Now, just because my husband doesn’t believe in Valentine’s Day doesn’t mean he’s never given me a gift on February 14th. In fact, he’s bought me tulips (my favorite) and some nice lingerie. He even got me a Valentine’s Day card once. But he did it because he knew I’d like it, not because he’s a hopeless V-Day romantic like I am. It was his way of saying, “See how much I love you that I would give in to this commercial holiday designed to break a dude’s pockets?!” And yes, I appreciated it…because I knew it went against everything he believed in just to put a smile on my face. I never gave him grief about his beliefs, and I agree with his reasons for not celebrating Valentine’s Day – especially when you trace its origins. If this Saturday comes and he says, “I love you,” that’s all the warm and fuzzies I need for that day.

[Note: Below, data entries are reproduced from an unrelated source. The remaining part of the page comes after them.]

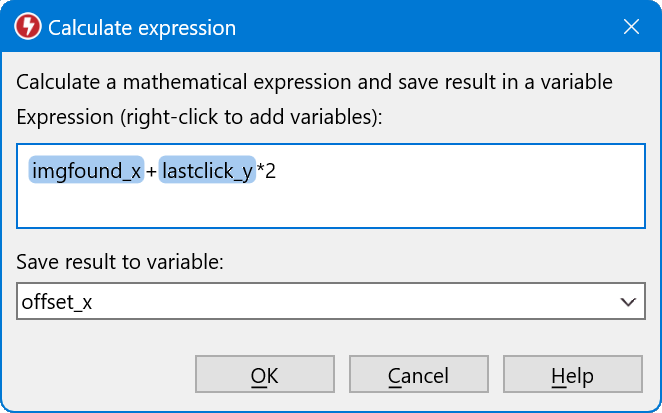Click the offset_x text in the combo box

click(57, 301)

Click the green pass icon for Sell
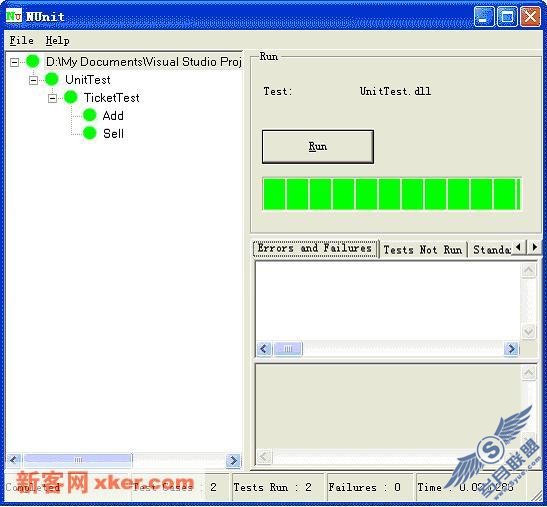coord(90,133)
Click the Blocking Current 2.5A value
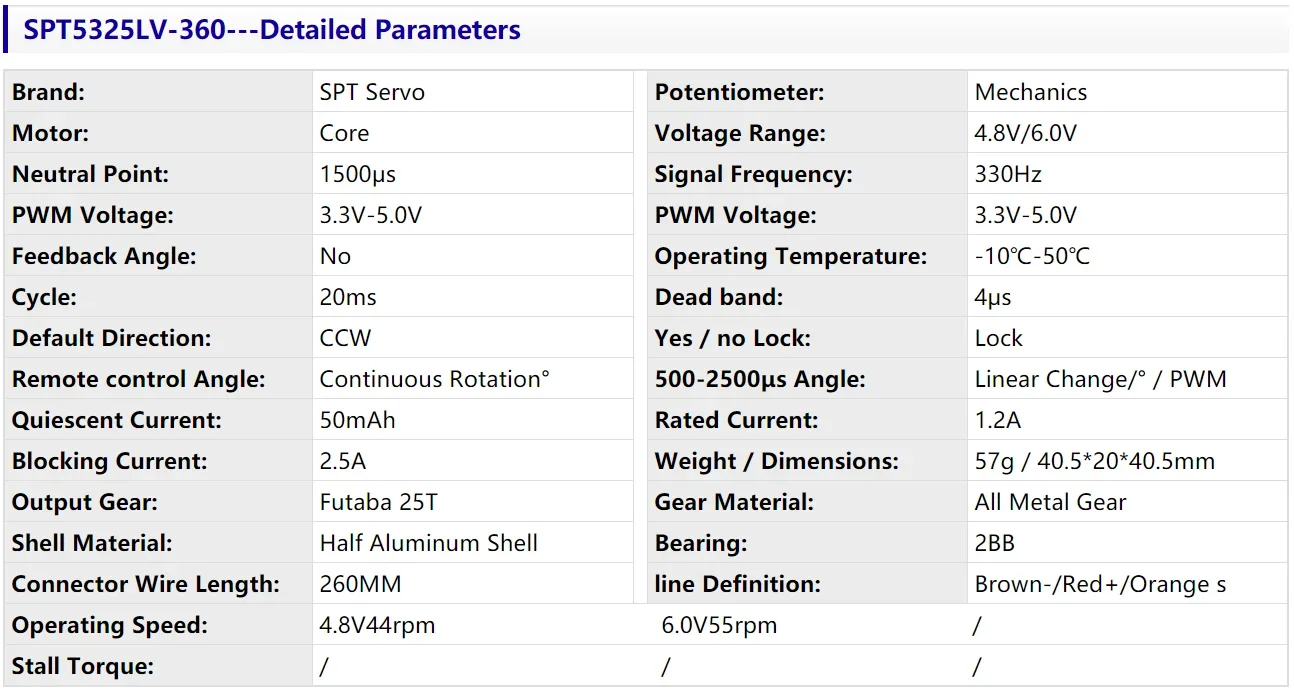The width and height of the screenshot is (1294, 694). click(345, 461)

But what if you are a full-fledged sucker for Valentine’s Day and your man isn’t? What to do then? While I can’t answer that for you, what I can say is that now that we’re married with a baby, I appreciate the little affirmations of love that I receive daily, not just on special “holidays.” Love should be freely given, and it shouldn’t cost and arm and a leg to express it. Cards, flowers, candy, fancy dinners – they’re all wonderful. But If you only feel loved on your birthday or Valentine’s Day…something is wrong.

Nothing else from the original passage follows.